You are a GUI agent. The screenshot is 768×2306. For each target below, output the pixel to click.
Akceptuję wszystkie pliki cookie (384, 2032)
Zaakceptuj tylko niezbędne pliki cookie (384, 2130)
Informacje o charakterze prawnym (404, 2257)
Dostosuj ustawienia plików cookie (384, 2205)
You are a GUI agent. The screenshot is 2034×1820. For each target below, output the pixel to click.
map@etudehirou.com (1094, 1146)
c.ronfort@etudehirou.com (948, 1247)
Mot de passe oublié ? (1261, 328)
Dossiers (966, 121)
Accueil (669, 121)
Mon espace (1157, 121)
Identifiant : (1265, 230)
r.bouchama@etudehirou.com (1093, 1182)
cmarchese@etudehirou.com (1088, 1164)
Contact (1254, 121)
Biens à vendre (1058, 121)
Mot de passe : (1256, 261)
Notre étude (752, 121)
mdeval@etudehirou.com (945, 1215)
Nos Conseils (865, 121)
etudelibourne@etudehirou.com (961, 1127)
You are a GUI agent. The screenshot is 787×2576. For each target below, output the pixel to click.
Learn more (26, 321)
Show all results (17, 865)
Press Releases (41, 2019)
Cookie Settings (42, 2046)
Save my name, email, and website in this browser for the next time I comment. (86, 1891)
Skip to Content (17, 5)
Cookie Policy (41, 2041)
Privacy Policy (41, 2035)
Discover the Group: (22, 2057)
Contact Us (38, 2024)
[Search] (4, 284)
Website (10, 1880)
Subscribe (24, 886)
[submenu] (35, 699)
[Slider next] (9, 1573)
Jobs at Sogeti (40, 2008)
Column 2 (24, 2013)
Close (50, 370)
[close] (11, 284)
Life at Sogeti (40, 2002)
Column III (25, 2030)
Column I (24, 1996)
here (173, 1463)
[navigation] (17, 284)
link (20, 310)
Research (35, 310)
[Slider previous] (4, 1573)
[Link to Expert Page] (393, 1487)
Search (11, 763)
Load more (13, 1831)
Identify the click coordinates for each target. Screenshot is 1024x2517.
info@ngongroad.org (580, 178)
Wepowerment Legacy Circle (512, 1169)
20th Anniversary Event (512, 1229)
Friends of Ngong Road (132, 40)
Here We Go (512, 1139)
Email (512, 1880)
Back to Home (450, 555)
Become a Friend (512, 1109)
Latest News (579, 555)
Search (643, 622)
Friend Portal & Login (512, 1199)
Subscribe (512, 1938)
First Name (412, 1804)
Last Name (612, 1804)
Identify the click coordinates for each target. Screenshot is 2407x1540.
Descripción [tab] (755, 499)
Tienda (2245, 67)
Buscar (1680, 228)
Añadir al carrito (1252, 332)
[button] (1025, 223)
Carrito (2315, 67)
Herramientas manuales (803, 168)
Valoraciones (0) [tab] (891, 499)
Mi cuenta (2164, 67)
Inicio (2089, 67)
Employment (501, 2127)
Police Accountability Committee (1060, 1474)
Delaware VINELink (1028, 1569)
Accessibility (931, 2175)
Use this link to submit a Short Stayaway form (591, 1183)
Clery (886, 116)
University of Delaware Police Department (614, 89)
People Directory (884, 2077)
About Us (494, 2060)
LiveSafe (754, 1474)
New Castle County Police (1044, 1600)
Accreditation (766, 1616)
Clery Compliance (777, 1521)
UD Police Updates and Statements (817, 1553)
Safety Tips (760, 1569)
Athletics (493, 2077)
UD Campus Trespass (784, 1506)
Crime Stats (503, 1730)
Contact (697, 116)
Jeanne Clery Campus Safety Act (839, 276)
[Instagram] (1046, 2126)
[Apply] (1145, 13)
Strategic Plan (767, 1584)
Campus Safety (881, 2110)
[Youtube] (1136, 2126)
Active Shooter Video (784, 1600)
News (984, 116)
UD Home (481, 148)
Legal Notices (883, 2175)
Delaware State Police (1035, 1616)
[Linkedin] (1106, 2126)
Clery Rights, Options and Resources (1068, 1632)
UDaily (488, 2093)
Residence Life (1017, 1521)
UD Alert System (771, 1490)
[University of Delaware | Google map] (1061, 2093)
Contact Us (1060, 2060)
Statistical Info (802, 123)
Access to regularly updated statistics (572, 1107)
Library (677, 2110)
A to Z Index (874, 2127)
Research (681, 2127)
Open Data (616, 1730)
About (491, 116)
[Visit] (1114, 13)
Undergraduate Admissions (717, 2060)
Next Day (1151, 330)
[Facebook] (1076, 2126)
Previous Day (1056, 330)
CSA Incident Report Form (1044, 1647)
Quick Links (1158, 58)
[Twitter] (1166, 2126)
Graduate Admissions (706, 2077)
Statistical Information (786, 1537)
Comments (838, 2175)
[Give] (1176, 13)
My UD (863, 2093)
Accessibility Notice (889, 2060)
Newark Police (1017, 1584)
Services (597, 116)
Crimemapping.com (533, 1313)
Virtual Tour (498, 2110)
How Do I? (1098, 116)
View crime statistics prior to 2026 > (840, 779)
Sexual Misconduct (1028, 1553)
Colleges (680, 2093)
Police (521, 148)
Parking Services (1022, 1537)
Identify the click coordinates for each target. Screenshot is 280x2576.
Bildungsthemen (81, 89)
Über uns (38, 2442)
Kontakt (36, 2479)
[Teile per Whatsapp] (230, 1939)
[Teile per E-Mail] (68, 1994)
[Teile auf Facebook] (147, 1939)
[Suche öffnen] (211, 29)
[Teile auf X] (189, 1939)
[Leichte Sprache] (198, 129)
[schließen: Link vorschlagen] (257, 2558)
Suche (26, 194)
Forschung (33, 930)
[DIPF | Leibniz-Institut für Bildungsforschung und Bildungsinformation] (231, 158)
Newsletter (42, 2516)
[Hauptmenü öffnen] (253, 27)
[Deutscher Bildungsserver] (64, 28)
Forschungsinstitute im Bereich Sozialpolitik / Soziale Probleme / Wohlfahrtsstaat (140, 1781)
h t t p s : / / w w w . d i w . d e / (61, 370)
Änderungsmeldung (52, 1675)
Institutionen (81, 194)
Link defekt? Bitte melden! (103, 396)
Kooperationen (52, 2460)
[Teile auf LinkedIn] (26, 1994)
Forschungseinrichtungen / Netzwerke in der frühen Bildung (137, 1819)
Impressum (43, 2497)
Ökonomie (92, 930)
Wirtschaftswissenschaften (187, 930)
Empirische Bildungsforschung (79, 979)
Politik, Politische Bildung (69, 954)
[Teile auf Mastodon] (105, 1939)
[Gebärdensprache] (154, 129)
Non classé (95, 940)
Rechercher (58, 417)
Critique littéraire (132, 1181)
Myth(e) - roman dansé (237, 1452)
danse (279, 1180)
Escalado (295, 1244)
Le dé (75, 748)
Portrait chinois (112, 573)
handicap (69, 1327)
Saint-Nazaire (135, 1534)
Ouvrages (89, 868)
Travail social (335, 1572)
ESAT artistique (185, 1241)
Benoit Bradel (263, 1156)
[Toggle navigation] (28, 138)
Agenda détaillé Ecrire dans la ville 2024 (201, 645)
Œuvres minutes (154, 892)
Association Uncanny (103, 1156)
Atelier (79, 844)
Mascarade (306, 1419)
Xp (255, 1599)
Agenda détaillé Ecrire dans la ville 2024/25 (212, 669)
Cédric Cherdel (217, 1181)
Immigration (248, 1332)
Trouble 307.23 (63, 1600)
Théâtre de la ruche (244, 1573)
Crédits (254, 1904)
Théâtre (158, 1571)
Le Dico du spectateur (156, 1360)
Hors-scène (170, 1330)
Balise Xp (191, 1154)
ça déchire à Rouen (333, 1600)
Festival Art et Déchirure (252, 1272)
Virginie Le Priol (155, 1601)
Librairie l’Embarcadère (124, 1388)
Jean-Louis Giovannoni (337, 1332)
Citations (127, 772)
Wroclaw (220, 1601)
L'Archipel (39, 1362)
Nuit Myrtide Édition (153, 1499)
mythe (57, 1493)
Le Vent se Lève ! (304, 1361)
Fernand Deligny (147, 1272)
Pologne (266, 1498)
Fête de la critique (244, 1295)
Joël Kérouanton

◇ ◇ ◇ ◇ ◇

■ Assignment ■
The lines needed run from the first line of the data through the line containing "Mot de passe oublié ? (1261, 328)"; give them again exactly and nothing else.

■ Your solution ■
You are a GUI agent. The screenshot is 768×2306. For each target below, output the pixel to click.
Akceptuję wszystkie pliki cookie (384, 2032)
Zaakceptuj tylko niezbędne pliki cookie (384, 2130)
Informacje o charakterze prawnym (404, 2257)
Dostosuj ustawienia plików cookie (384, 2205)
You are a GUI agent. The screenshot is 2034×1820. For each target below, output the pixel to click.
map@etudehirou.com (1094, 1146)
c.ronfort@etudehirou.com (948, 1247)
Mot de passe oublié ? (1261, 328)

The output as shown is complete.